If I was setting up a server I would use some form of Linux. I have virtual machines set up with a various forms of Linux to play around with. But I do not use them for serious work, like setting up spreadsheets, doing my taxes, photo and video editing, setting up PowerPoint presentations, designing objects for my 3-D printer. I do not even use them for creating written documents to share with others.
This is largely because most of the software that I use either have no equivalent packages in Linux, or the packages available have poor compatibility with the software being used by those that I collaborate with.
The other issue is familiarity with packages like Photoshop that I have been using for close to 30 years. There is no way that I am going to waste my time trying to become familiar with the features of a much more limited open source photo or video editor at this point in my life.

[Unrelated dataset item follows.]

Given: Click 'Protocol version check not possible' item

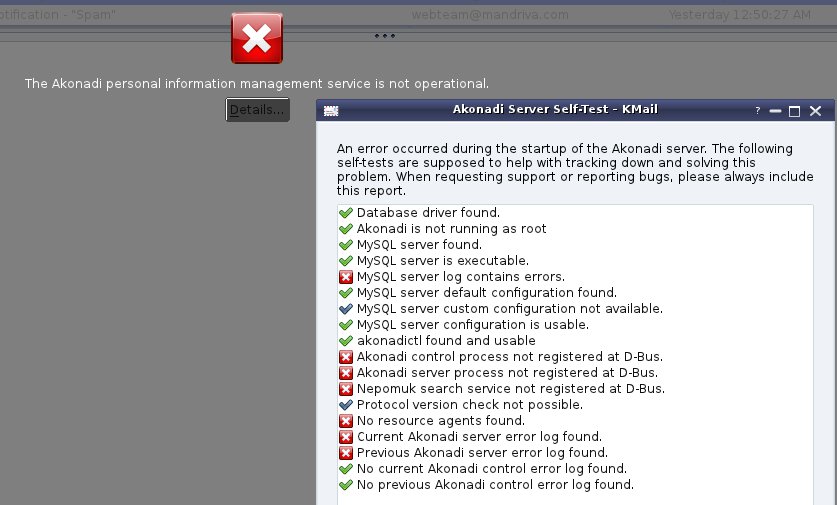Looking at the screenshot, I should point(575,405).
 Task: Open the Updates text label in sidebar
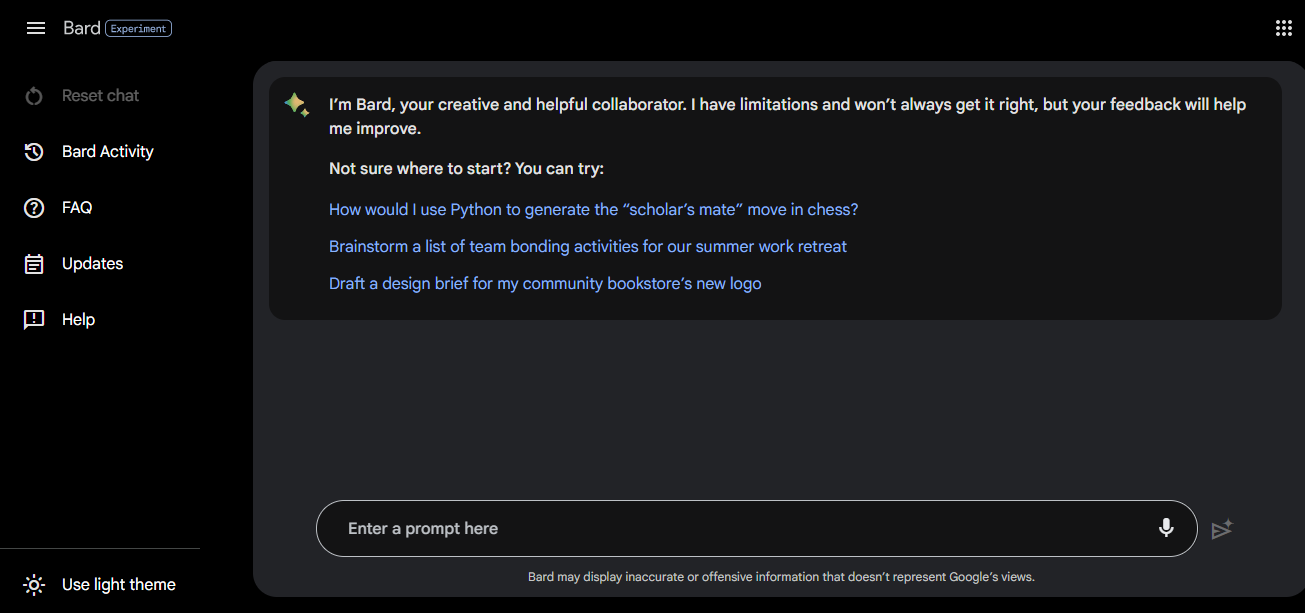[92, 264]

The operating system is really there to just make a stable platform to run the applications we use on. It is very irritating that Microsoft tries to make it much more obtrusive than it should be. But unfortunately the way things have evolved we are mostly stuck with the hand we have been dealt.
I tried Elementary OS and didn’t care for it. You’d better like it as it comes because you won’t find much of any settings you can change.

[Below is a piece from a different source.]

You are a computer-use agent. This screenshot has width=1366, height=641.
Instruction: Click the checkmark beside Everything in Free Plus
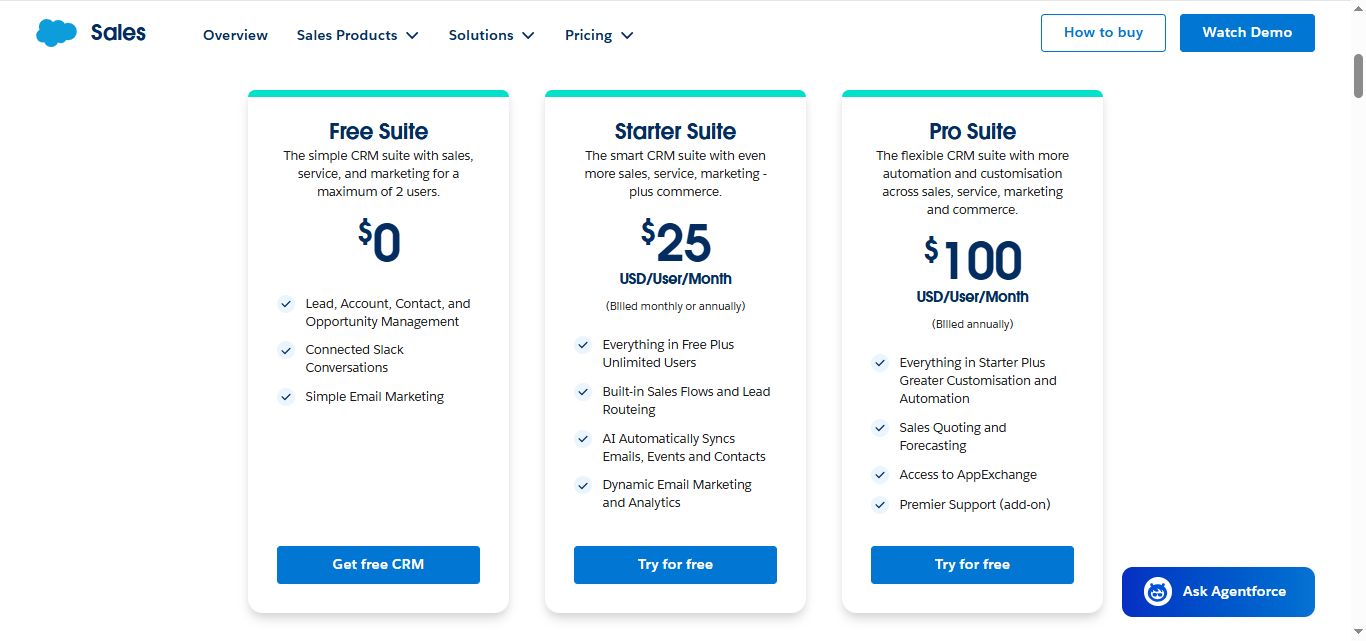coord(583,345)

Ahem. The problem isn’t the OS here, it’s the user not having an image-level backup before a major upgrade. Trusting the OS to recover this for you is leaning on a mighty thin reed. IMHO.
Bump for future read.
Systemd is NOT Linux.
As recently as 3 years ago I rented a rack at a data center and 31 servers (mostly Supermicro 1U) in it. 30 of them ran CentOS and one ran Windows 2012 Server (customer requirement).
Over thirty years I have used SunOS, Solaris, Irix, BSDI, Free BSD, Fedora and Centos. I built a successful business using BSDI that cost like $900 for a license in 1994. People seem have forgotten how much money they used to charge for a server capable OS back in the day. That’s why FreeBSD and Linux were initially so successful.
Now I have one server running Windows Server 2016 a couple of Hyper-V instances running on it and the rest of the stuff is on Amazon’s EC2. It is very cool what they have done there. You bring a machine up with a mouse click when you need it. No more 30 machines in a data center.
And I am very impressed with what M$ has managed to do with PowerShell ISE. They are very very close to being the equal of C shell and tcsh and in some ways is already superior to them.
That said, my desktop runs Windows 7 and my laptop runs Windows 10. I know *nix like the back of my hand and I wouldn’t dare try to run any of them on a desktop or a laptop for business.